Почему неприемлем памятник у ВГИКа?
Анатолий Дмитриевич Заболоцкий родился в 1935 году в деревне Сыда Красноярского края. Окончил операторский факультет ВГИКа.
Работал на киностудиях «Беларусьфильм», «Таллинфильм», им. М.Горького, «Мосфильм». Участвовал в создании фильмов «Альпийская баллада», «Через кладбище», «Печкилавочки», «Калина красная», «Целуются зори», «Обрыв» и др.
Автор книги «Шукшин в кадре и за кадром. Записки кинооператора» (1998). С 1977 года занимается художественной фотографией.
Заслуженный деятель искусств БССР, РСФСР. Лауреат Международной премии Андрея Первозванного «За Веру и Верность» (2005).
Живет в Москве.
Никогда не стал бы писать о бывшем главе Союза кинематографистов профессоре ВГИКа Сергее Александровиче Соловьеве, не попади я на открытие памятника[1] трем ушедшим из жизни кинематографистам: Шпаликову, Тарковскому, Шукшину.
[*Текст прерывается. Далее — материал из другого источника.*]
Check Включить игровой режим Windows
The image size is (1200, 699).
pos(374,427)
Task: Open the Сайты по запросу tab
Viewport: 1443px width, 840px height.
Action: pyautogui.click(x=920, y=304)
Идея, предложенная Соловьевым, меня обрадовала, и я решил запечатлеть событие на фотоцифру. На открытие собралась верхняя кинематографическая знать и профессура института. Памятник закрыт полотнищем. Все ждут. В последний момент рядом с парадным входом в институт в открытое окно торжественно выпрыгивает Соловьев, и сразу начинаются речи.
Я их не слушал, соображая, откуда лучше вести съемку. Открыли памятник. Я обмер. Шукшин сидит под ногами у Тарковского в образе сегодняшнего бомжа с «бычком» в руке и с пустой пачкой «Беломора» в другой...
Прошло время. Несколько раз приходил к памятнику: может, чего не понял... Время не примирило меня с ним. обратился к архитектору В.В. Пасенко — автору композиции у ВГИКа (он же был архитектором памятника Шукшину скульптора В.М. Клыкова в Сростках, на родине писателя). Его отношение схоже с моим. Он посетовал: «Я не смог повлиять на Соловьева. Он единоличный автор и финансовый исполнитель, попробуй мирно решить с ним изменить образ Шукшина».
Созвонился с Сергеем Александровичем. Он принял меня в своей квартире радушно. Я без пауз ему сказал: «Господь тебя накажет за то, что ты Шукшина на крыльце бомжом изобразил... Давай поднимем его со ступенек, писатели денег для переделки соберут». Он ответил не сразу: «Я подумаю. Денег не надо, я найду». На том мы расстались. Через несколько месяцев встретились, я принес большого увеличения кинокадр сидящего на земле Макарыча из фильма «Печкилавочки». Соловьев сразу заявил мне: «Переделывать не будем. Мы сделали шедевр. Вот вернется из больницы Даша Шпаликова и потребует изменить лицо отца. Что, и тут менять? Нет и нет!»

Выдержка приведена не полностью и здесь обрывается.